"Excel, College Admission and Your Child's Brain" by Director of the Anderson/Cabot Center for EXCEL Ben Snyder
All of us remember the times in our adolescent days when, looking back, we say to ourselves, “What on earth was I thinking?” As parents of teenagers we return to that refrain regularly when our children make the inevitable mistakes that are part and parcel of growing up. Over the last couple of decades there have been tremendous advances in neuroscience that have allowed us a window into the neurological reasons that adolescents (and young adults into their mid-twenties) make so many “head-scratching” decisions that have parents wondering, “What the heck were you thinking?!”
Two recent books The Teenage Brain by former Nobles parent Frances Jensen (who led the Nobles faculty retreat in February and is the mother of Will Murphy N’08) and Age of Opportunity by Laurence Steinberg illuminate the science behind the developing brain and give great insight into what parents and educators can do to help our children and students develop into capable adults of character.
Both books emphasize how the adolescent brain is primed for tremendous growth (neuroplasticity) and how that results in an almost compelling need for new and novel experiences. The major challenges parents and schools face, however, is how to create healthy and safe opportunities to take the risks that lead to growth. Both authors also emphasize the need for young people to develop “grit” and resilience by “learning failure” through some kind of adversity.
Unfortunately, the world of competitive college admissions does not have a great track record of supporting “failure,” which may lead students (with support from their parents) to shy away from courses or activities or experiences where they will not “succeed” in traditional ways (high grades, making a top team, or winning a music competition). This “achievement” orientation has worried many of us in both secondary and higher education and just recently a consortium of college admission deans (led by Rick Weissbourd at the Harvard Graduate School of Education with whom Nobles has worked for many years) published "Turning the Tide - Inspiring Concern for Others and the Common Good through College Admissions." The goal of this report was to encourage young people to have more meaningful contributions to others, to promote ethical engagement and contributions to others, and to redefine achievement more broadly.

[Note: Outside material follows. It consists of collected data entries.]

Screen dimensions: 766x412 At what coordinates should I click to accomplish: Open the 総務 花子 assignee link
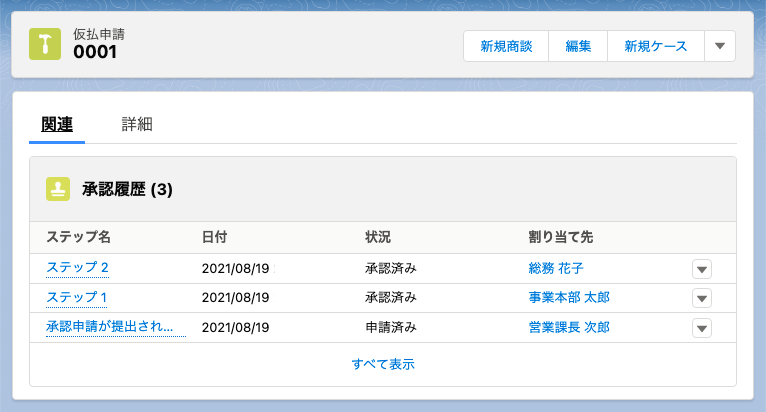click(556, 268)
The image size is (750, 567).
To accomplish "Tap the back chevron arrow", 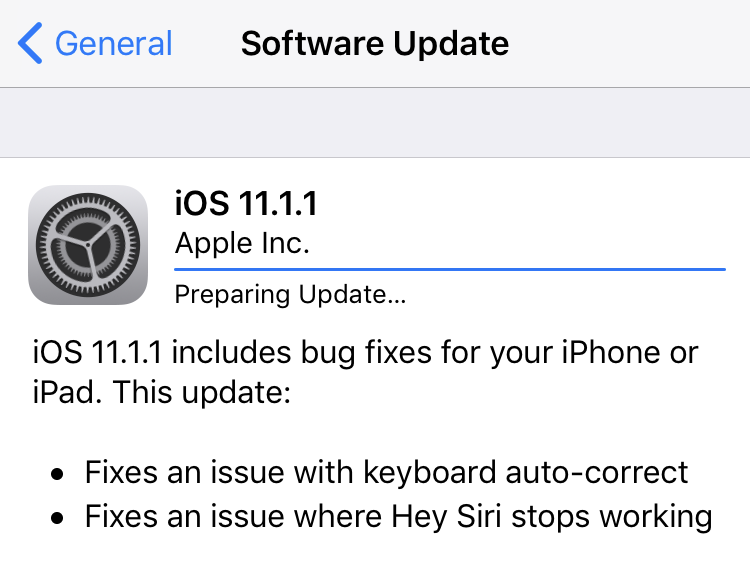I will [30, 44].
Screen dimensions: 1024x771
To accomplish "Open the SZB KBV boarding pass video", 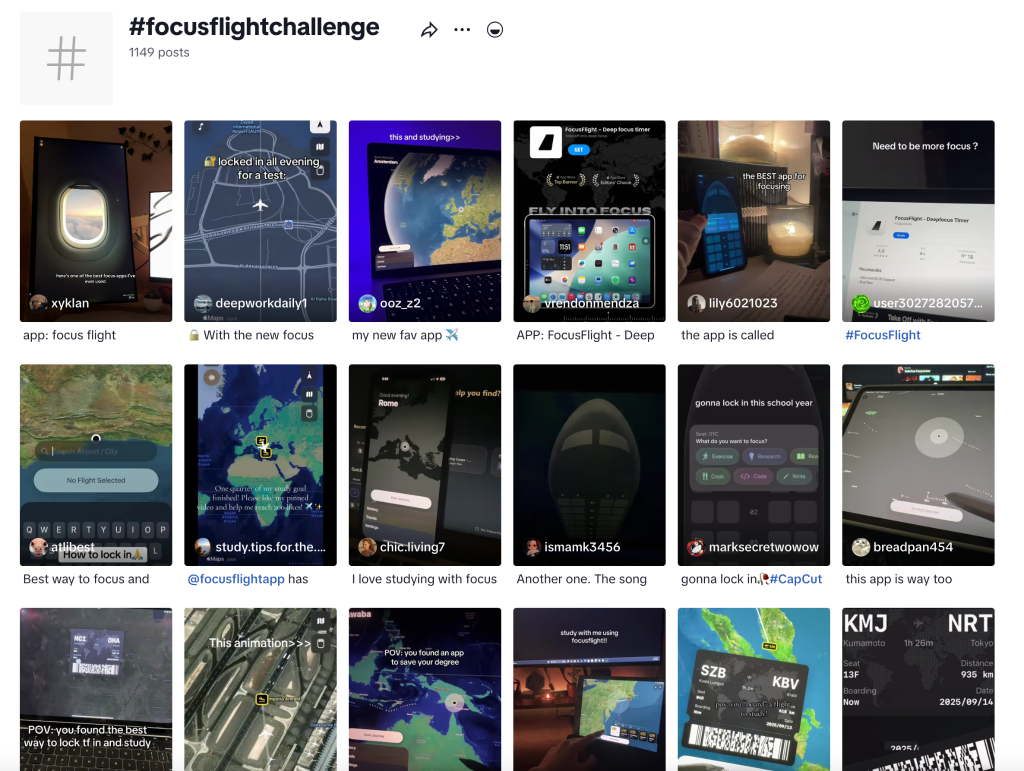I will (753, 688).
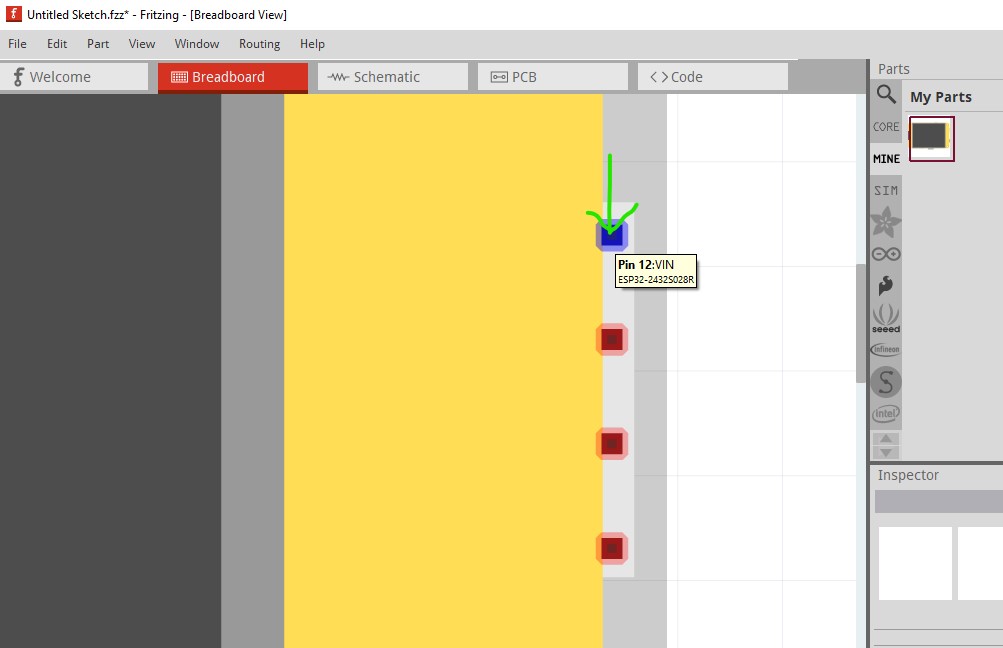Open the Seeed parts bin
Screen dimensions: 1003x648
click(x=886, y=318)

As I’ve read these books and reports, talked to authors, and shared perspectives with colleagues, the importance of EXCEL (Experiential and Community Engaged Learning) at Nobles has been reaffirmed for me. The variety of ways in which we encourage students to find their own paths to serve their communities in meaningful ways allows the kind of ethical contributions and engagement we want all students to have. While there is always some cynicism about Nobles’ eighty hour requirement, the flexibility in the ways in which the requirement can be filled allows our students to find opportunities that both resonate for them and make a positive impact on others. Given that over eighty percent of Nobles students exceed their requirement is testament to most students finding that meaningful path.
Placing students (through EXCEL travel, exchange, service and study away programs) in unfamiliar environments and putting substantive challenge in front of them create the kinds of novel experiences that middle and high school students need and crave and which lead to enormous personal (and neurological!) growth. We have learned over the years that engaging in these experiences with Nobles faculty enhances student growth dramatically as the opportunities to prepare, collaborate, reflect and share accelerate the learning and embed the experiences more deeply. And when the inevitable setbacks and challenges that come with being in dramatically different environments arise, the support system of peers and teachers allows students to learn and grow in significant ways.
In addition, there are an increasing number of courses at Nobles that place significant emphasis on process and project based learning and where adversity and “failure” is inevitable (and valued!). Courses such as Robotics or Journalism or Innovation and Entrepreneurship or Advanced Topics in Biochemistry or Advanced Placement Studio Art push students to think originally and creatively, experiment with ideas, face setbacks, collaborate, and develop the resilience necessary to work through longer term challenges. Neuroscientists such as Frances Jensen and Laurence Steinberg see these kinds of learning experiences as crucial to adolescent development.
Time will tell whether competitive college admission offices will recognize and more formally value the goals of "Turning the Tide" and programs like EXCEL. That said, we have enough experience at Nobles to know the positive impact of EXCEL on our students and that as we move forward, the opportunities for experiential and community-engaged learning will increase and their influence will continue to be expansive and meaningful.